> **Exercise goal**
Reproduce exactly the lines that run from the start of the records below to the line with "Image resolution: width=1920", inclusive.

[Records from a data collection]
--- START ---
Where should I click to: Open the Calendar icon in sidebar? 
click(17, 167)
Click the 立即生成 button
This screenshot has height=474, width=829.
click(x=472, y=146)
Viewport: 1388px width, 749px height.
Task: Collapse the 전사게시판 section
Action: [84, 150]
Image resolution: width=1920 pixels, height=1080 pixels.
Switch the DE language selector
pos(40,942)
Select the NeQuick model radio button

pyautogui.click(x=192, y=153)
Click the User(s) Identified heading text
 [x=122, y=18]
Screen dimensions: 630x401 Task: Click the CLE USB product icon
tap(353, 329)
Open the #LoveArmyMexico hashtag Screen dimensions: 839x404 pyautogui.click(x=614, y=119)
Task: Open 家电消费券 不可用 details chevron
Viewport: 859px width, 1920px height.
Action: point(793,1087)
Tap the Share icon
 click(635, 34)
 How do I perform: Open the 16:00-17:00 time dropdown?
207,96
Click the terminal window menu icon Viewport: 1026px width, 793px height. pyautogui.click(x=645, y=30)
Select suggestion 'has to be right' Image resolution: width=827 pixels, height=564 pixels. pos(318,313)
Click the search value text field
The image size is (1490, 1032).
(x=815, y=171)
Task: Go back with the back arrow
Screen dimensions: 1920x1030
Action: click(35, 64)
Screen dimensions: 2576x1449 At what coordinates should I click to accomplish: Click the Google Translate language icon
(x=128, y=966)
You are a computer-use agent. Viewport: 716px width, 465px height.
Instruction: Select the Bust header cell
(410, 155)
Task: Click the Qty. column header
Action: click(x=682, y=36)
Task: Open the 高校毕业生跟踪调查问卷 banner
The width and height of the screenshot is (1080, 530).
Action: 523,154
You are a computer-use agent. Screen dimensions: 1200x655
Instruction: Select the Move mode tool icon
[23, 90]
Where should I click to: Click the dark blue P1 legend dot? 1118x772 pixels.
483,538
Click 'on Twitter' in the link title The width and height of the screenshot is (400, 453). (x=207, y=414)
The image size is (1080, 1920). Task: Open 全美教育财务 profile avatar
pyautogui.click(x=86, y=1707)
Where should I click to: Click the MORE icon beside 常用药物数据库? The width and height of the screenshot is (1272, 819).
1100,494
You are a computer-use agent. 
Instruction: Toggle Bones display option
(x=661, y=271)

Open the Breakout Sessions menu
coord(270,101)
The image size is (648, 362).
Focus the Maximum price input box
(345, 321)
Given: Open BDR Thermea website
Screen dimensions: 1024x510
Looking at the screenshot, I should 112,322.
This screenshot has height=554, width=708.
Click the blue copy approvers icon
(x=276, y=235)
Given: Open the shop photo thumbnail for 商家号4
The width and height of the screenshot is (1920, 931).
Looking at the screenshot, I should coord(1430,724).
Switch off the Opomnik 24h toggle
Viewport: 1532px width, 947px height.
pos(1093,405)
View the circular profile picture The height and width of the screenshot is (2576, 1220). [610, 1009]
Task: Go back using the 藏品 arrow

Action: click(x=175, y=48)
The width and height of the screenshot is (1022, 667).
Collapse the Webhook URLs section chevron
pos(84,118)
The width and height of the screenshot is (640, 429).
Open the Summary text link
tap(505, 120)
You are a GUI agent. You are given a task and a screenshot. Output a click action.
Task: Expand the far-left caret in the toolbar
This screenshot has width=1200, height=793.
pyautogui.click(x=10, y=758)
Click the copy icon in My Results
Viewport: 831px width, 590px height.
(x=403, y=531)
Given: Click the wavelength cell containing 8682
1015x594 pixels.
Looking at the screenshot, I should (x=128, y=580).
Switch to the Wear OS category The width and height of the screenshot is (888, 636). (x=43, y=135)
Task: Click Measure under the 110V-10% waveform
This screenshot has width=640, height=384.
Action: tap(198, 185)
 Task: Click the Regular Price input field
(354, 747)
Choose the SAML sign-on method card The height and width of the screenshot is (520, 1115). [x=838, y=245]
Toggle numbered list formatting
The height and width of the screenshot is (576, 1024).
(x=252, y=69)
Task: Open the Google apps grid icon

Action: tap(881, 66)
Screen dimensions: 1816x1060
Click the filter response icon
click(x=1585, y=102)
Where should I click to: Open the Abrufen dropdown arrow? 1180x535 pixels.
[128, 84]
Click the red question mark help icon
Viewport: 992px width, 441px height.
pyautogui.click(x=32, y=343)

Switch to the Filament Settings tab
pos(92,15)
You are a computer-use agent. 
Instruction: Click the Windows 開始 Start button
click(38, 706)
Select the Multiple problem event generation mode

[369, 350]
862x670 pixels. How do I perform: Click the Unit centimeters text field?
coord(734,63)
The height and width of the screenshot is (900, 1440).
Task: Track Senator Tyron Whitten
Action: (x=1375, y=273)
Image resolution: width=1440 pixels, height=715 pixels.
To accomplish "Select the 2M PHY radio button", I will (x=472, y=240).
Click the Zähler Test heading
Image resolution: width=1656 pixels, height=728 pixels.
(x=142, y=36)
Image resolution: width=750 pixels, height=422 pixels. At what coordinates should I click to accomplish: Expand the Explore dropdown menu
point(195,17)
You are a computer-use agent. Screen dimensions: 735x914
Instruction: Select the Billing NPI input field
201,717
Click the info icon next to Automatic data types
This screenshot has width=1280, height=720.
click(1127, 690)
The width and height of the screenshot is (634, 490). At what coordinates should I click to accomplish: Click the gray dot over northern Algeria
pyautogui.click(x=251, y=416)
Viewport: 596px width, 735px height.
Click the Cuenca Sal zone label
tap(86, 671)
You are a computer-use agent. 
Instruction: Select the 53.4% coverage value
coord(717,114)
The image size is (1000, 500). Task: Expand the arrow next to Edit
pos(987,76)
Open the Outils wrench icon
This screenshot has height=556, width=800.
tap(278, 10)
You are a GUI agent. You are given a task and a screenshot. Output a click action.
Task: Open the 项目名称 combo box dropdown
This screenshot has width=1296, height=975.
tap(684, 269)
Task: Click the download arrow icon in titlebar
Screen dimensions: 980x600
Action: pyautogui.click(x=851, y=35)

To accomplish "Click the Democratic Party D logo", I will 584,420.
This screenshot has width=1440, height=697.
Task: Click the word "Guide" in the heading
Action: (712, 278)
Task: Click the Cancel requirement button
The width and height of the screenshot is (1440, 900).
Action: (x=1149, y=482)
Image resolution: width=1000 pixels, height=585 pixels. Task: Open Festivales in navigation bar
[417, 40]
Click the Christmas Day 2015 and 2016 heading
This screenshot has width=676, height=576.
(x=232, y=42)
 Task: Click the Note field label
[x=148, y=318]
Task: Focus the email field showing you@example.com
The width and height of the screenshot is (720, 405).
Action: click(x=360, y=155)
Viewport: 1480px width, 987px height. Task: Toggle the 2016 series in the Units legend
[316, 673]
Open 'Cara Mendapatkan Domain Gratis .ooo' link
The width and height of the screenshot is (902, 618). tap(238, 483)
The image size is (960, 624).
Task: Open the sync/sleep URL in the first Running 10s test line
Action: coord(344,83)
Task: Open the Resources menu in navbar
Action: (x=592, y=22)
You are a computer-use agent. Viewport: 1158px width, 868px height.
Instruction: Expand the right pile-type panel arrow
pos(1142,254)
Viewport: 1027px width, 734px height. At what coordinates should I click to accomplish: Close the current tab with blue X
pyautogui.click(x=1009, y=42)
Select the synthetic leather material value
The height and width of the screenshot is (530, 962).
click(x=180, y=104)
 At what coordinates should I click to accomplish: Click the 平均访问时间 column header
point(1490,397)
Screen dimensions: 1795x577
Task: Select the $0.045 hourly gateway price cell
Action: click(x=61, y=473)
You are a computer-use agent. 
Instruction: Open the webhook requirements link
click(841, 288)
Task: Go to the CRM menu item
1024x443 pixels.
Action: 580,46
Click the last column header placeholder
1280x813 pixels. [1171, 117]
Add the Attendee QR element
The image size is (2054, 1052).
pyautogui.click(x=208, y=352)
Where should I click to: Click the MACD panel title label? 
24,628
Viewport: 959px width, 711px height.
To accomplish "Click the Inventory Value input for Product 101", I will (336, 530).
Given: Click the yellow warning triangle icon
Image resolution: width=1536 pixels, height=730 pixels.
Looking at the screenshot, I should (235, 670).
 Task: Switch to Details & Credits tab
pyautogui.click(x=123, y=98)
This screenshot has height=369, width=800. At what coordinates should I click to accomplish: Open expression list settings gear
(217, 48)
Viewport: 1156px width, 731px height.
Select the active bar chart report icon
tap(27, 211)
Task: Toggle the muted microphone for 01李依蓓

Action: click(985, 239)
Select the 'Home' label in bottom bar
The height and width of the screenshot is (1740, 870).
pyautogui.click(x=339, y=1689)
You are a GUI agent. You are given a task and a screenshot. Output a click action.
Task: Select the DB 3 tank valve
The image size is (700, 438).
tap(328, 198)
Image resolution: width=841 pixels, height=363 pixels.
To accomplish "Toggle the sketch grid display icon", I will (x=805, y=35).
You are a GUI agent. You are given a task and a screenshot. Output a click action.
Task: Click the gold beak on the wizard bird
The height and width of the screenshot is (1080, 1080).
--- END ---
> **Answer below**
Where should I click to: Open the Calendar icon in sidebar? 
click(17, 167)
Click the 立即生成 button
This screenshot has height=474, width=829.
click(x=472, y=146)
Viewport: 1388px width, 749px height.
Task: Collapse the 전사게시판 section
Action: [84, 150]
Image resolution: width=1920 pixels, height=1080 pixels.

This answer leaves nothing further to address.